Records from a collection:
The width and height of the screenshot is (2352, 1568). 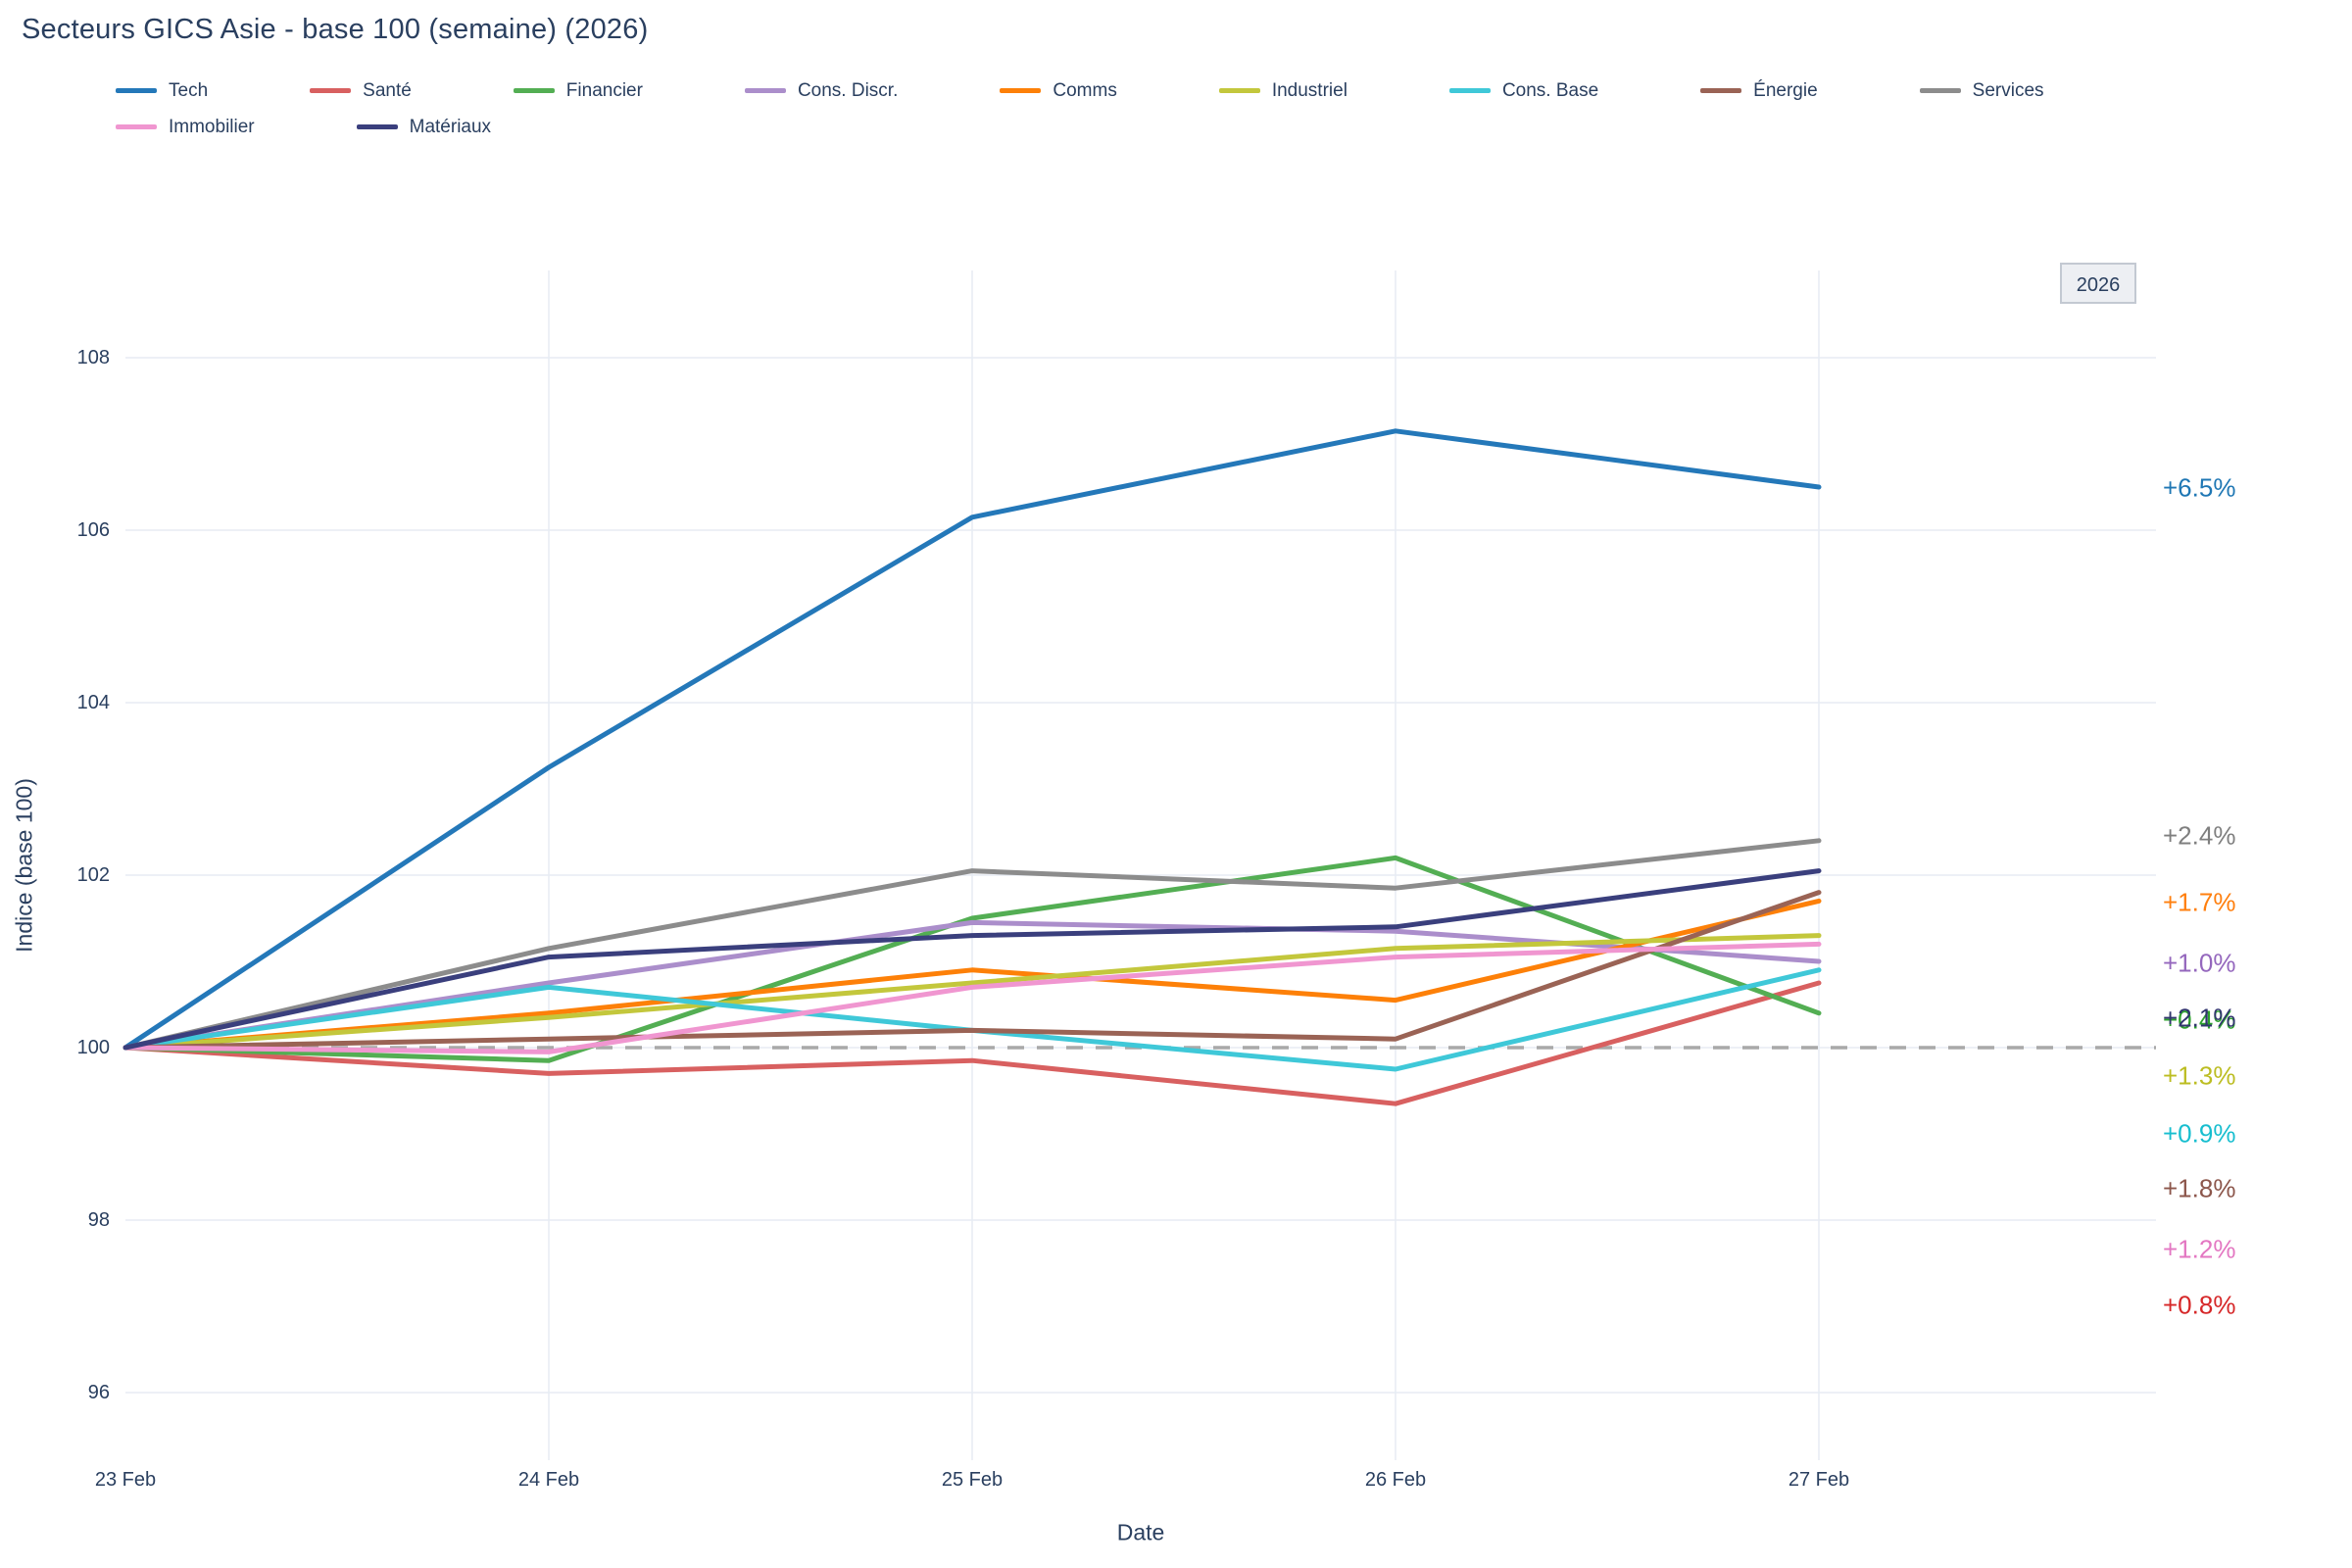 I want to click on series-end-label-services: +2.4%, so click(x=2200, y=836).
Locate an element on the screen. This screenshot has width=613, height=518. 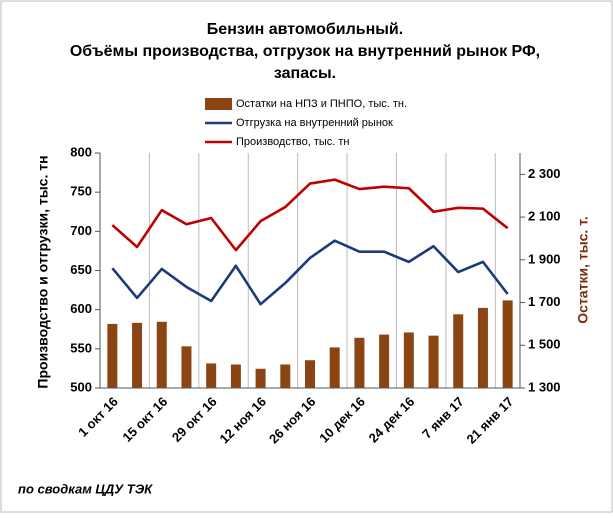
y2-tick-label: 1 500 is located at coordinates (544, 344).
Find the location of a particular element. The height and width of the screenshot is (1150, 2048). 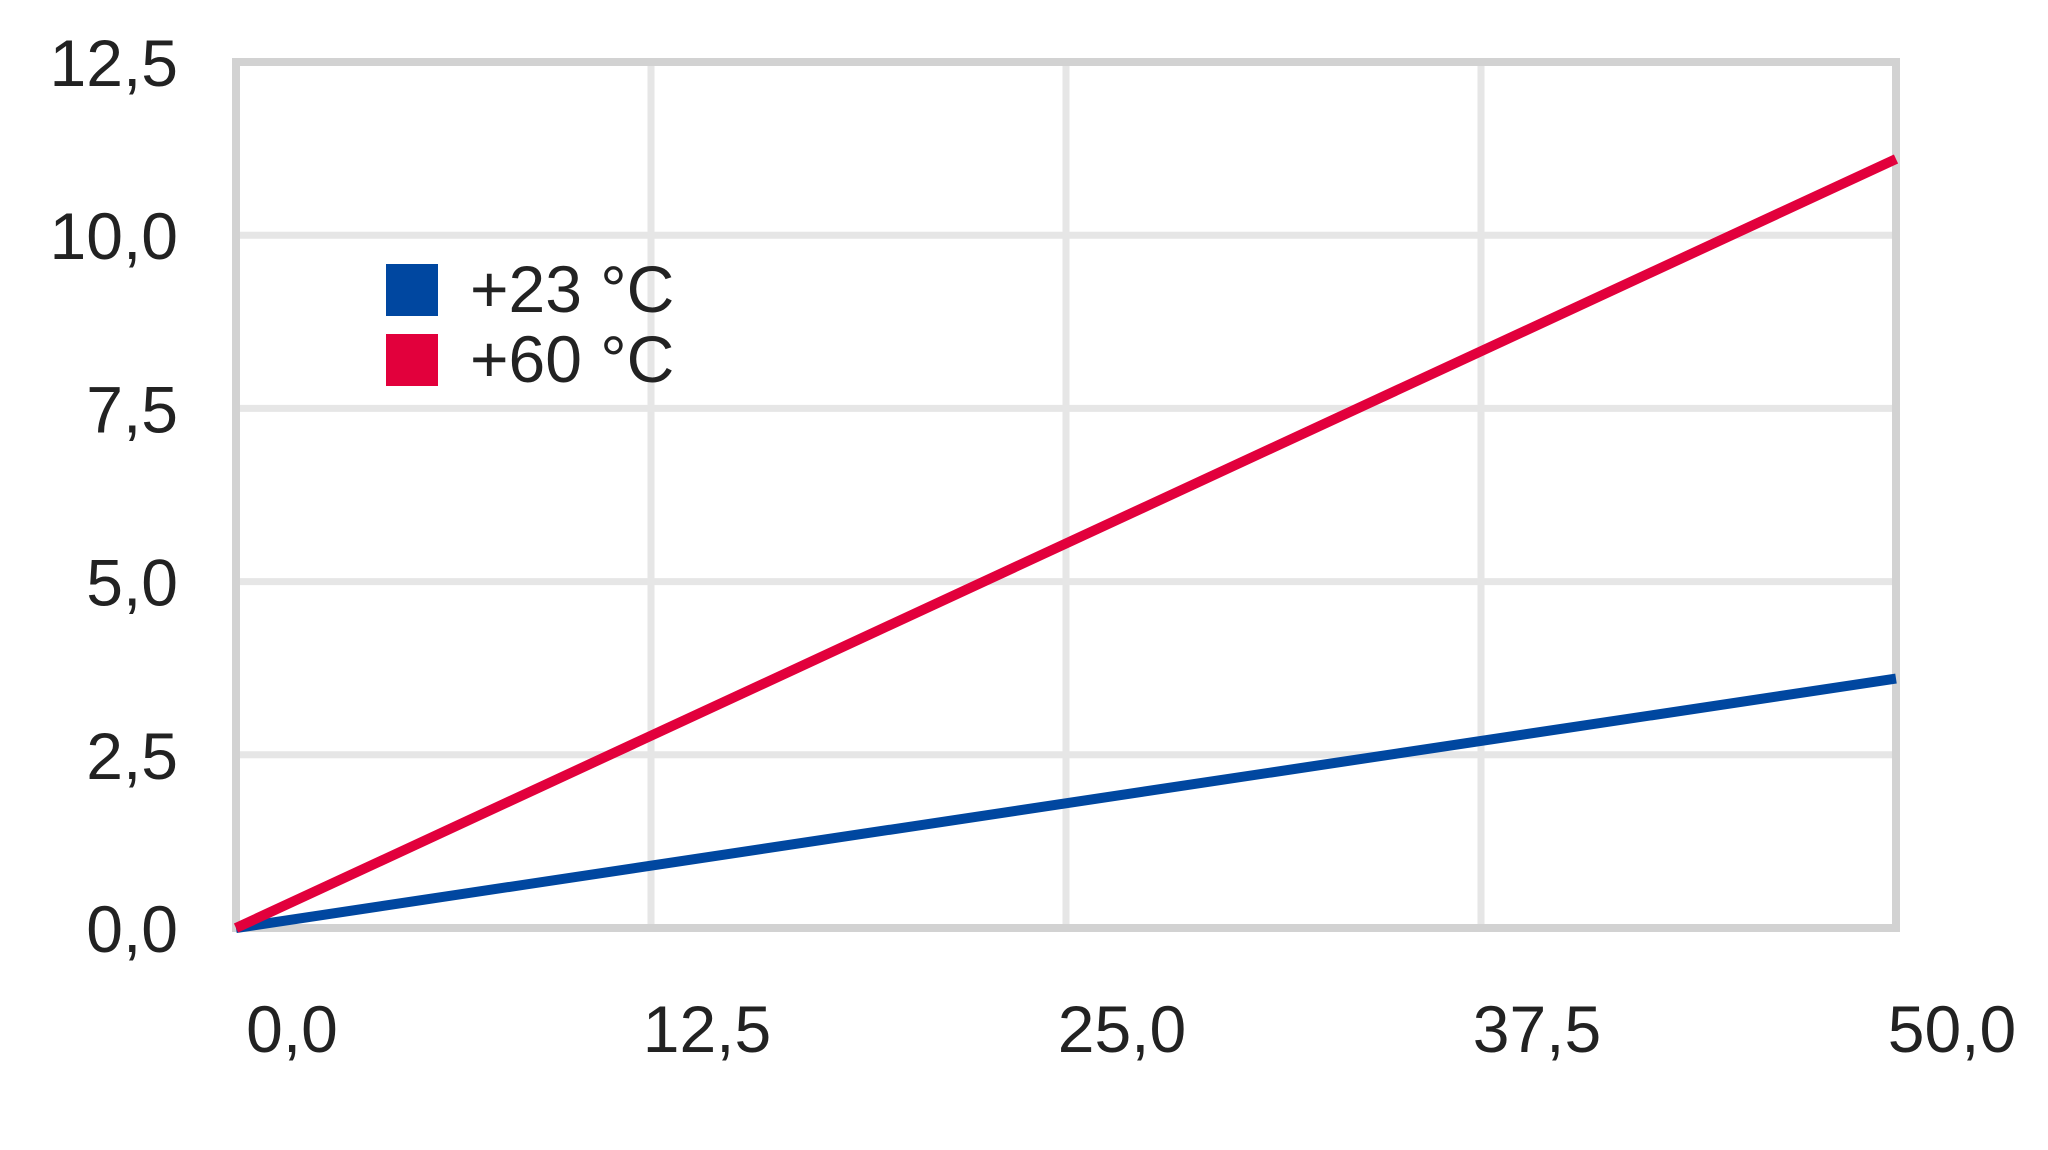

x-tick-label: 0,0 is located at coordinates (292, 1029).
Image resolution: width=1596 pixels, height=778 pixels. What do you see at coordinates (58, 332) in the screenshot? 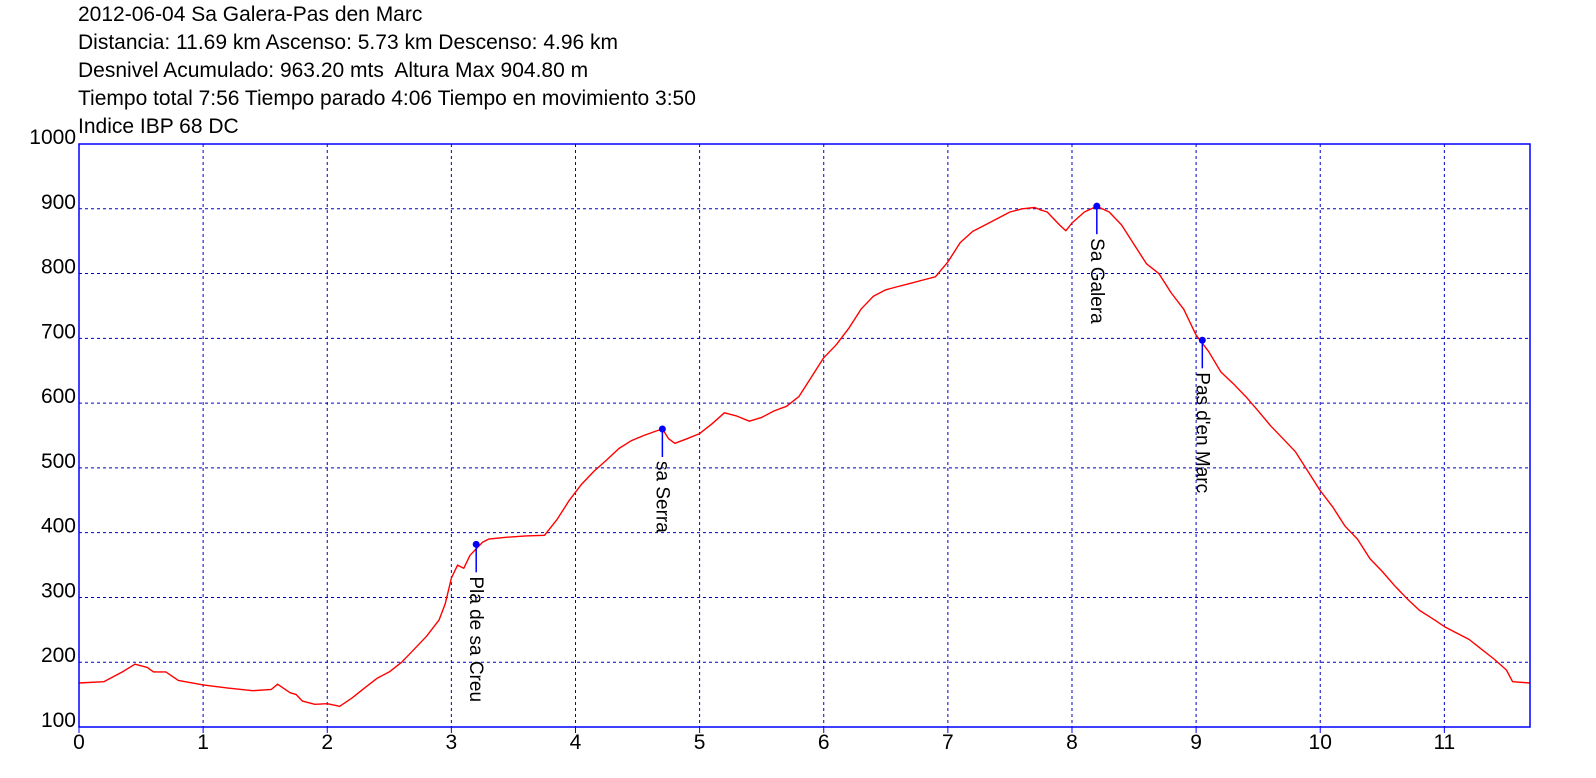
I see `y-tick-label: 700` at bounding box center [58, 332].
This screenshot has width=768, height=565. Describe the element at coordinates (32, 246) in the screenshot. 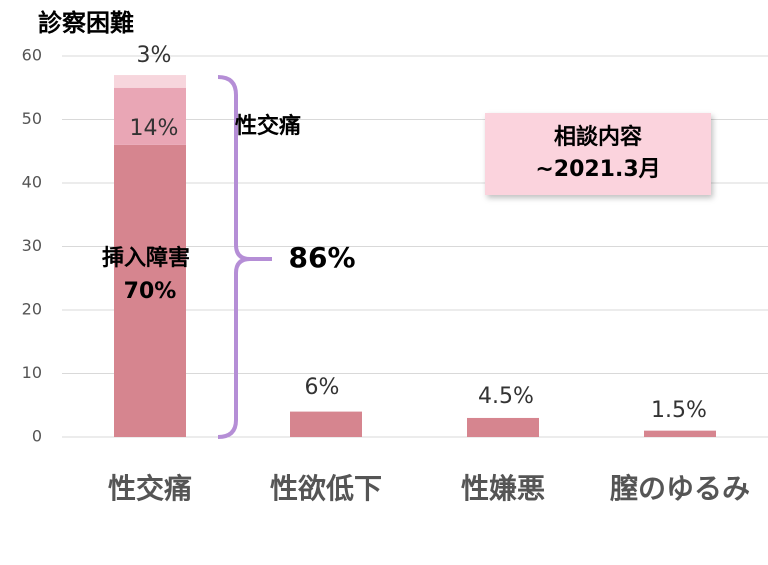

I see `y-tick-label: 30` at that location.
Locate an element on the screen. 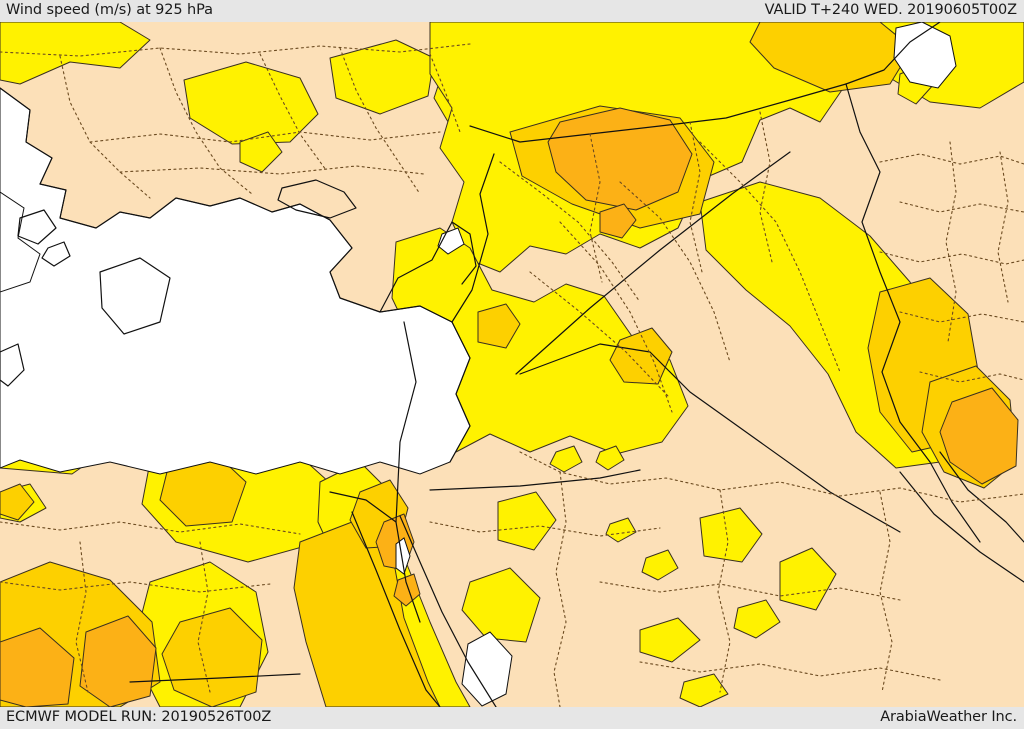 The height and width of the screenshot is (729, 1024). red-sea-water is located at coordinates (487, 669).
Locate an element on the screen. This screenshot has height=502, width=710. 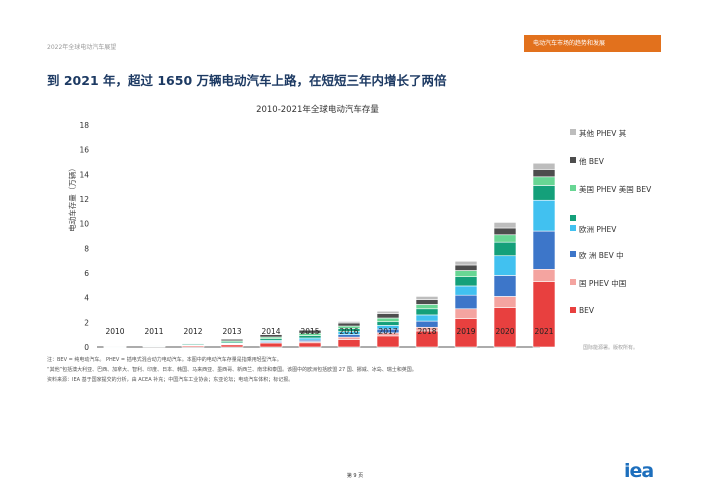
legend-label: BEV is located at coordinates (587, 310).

● Aim of the task: Give the lines from the one containing "has height=502, width=710." through the end of the records as a JSON list of strings, one string per line, with blank lines omitted. Leave the pictures out of your answer.

● Task result:
[
  "Locate an element on the screen. This screenshot has height=502, width=710. ",
  "legend-label: BEV is located at coordinates (587, 310)."
]